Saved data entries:

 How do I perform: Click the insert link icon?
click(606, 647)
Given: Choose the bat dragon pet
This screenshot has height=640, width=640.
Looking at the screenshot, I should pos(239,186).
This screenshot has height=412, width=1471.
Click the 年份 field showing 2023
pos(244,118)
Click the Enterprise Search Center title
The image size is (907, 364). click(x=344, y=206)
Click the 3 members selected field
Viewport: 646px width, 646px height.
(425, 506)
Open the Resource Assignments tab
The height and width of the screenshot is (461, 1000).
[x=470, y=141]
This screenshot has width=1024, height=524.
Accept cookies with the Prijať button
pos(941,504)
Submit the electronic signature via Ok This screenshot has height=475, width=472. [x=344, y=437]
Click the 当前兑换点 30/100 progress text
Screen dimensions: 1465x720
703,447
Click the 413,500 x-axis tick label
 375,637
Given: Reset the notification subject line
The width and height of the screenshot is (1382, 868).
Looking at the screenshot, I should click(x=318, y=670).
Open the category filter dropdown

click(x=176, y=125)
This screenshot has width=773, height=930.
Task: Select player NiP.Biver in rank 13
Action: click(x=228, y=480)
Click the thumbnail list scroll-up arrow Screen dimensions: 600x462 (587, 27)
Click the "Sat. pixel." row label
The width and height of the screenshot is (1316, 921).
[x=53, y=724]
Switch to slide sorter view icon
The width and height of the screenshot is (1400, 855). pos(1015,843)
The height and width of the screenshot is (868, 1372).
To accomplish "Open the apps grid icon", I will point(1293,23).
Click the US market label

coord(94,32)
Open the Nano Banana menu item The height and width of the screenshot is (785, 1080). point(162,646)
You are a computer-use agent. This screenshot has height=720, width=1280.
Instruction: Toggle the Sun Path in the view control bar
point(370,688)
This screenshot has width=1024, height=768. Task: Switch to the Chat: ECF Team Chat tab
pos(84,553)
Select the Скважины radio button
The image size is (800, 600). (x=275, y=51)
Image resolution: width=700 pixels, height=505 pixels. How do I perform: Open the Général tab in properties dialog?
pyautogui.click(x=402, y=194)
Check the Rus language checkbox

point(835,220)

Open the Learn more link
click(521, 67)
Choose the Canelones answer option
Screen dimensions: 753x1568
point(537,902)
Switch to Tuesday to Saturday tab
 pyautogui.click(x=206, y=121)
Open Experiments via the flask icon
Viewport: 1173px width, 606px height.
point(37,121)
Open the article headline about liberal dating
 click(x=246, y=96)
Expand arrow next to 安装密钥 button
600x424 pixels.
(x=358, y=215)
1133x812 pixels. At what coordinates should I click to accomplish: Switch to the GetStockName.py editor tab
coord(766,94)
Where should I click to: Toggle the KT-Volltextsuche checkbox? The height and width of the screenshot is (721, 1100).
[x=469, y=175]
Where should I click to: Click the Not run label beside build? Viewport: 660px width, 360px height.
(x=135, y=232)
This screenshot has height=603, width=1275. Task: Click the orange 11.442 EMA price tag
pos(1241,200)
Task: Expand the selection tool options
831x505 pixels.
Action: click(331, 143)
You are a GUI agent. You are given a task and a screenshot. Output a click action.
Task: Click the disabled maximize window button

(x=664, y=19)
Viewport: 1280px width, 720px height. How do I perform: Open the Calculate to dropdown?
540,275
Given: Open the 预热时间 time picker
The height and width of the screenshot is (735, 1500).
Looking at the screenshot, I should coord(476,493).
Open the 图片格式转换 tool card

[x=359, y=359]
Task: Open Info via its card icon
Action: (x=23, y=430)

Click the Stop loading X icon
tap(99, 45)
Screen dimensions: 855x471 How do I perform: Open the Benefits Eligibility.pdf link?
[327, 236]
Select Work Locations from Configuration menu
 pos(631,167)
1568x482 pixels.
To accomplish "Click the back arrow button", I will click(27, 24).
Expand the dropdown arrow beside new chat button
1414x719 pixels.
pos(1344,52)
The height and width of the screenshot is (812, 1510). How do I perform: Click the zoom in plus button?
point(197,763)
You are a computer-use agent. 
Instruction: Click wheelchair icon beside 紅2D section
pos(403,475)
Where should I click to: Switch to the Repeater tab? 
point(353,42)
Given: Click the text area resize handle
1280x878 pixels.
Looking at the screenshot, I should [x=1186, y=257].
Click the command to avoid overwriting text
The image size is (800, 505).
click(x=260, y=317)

*PROBLEM DETAILS*:
Copy the lines above that hold the word "computer".

*EXERCISE SOLUTION*:
You are a computer-use agent. This screenshot has height=720, width=1280.
You are a computer-use agent. 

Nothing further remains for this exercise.